[Saved data entries]
-----

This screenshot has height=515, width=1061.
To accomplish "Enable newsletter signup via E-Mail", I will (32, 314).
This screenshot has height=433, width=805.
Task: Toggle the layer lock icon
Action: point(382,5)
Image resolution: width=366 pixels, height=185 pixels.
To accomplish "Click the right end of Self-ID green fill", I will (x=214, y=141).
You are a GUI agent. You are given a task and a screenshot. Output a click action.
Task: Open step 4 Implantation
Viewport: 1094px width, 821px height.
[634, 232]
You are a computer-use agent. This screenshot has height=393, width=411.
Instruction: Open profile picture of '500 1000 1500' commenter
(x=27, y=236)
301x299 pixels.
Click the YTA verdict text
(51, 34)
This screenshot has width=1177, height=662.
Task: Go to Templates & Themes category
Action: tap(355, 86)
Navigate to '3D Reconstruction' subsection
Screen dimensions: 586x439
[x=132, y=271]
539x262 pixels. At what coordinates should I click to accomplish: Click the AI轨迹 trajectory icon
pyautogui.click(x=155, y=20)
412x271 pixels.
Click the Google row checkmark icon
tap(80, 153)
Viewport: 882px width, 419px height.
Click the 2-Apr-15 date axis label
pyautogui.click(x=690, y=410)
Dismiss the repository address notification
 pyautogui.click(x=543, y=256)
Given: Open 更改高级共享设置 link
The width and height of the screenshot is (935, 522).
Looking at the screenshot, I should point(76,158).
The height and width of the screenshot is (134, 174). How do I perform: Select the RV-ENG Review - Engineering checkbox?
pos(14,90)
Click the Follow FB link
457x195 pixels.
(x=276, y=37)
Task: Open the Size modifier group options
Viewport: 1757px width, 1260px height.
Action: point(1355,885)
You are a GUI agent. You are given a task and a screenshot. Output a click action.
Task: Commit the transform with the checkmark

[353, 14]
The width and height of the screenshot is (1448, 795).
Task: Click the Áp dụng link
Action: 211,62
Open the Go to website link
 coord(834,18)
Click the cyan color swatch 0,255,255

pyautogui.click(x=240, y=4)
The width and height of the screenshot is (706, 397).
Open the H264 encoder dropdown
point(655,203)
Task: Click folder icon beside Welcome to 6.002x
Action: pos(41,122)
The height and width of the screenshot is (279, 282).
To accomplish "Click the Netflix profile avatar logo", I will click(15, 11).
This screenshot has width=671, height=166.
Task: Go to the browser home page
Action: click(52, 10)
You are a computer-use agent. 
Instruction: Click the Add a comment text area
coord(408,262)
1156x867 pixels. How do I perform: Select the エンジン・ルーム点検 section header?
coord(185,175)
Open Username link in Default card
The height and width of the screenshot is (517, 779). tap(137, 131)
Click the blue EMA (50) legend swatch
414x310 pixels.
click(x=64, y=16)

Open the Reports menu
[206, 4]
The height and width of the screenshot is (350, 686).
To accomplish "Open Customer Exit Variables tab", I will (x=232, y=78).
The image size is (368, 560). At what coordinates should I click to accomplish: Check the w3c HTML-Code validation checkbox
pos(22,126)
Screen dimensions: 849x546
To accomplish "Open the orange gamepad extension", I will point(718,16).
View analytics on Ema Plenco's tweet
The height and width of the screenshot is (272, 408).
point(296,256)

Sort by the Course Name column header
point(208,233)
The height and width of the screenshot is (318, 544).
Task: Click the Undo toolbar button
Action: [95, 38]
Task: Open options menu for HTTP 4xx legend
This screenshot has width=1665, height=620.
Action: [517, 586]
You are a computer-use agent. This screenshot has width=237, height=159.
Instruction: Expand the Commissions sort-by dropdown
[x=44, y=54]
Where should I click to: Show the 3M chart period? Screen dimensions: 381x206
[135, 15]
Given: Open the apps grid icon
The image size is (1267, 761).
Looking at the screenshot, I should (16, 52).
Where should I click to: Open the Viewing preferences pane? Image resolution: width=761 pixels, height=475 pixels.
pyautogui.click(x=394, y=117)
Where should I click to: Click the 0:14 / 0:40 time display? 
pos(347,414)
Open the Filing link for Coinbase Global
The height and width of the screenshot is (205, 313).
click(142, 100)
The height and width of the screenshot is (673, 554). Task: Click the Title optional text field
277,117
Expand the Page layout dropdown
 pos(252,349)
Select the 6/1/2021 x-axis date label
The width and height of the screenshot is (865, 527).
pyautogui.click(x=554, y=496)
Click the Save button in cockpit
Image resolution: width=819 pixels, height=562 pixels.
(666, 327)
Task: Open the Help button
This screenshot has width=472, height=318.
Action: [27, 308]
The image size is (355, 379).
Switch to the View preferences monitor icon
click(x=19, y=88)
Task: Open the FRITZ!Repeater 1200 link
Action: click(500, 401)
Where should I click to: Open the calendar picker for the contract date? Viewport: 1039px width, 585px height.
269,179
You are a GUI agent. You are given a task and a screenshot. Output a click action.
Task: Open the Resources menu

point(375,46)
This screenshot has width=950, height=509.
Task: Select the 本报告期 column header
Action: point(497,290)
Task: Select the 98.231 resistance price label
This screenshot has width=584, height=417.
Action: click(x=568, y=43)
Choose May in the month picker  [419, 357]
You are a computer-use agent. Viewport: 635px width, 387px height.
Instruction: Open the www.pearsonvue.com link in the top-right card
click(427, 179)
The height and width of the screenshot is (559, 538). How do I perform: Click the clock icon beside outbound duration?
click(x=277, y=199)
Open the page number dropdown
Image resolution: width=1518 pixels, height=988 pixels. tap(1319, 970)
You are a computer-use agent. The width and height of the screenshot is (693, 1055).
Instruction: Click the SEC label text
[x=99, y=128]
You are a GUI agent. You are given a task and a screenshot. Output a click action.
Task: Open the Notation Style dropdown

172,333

-----

= WORK REQUEST =
If a line in the entries includes the word "options", copy that line out.

= ANSWER BOX =
Task: Open the Size modifier group options
Task: Open options menu for HTTP 4xx legend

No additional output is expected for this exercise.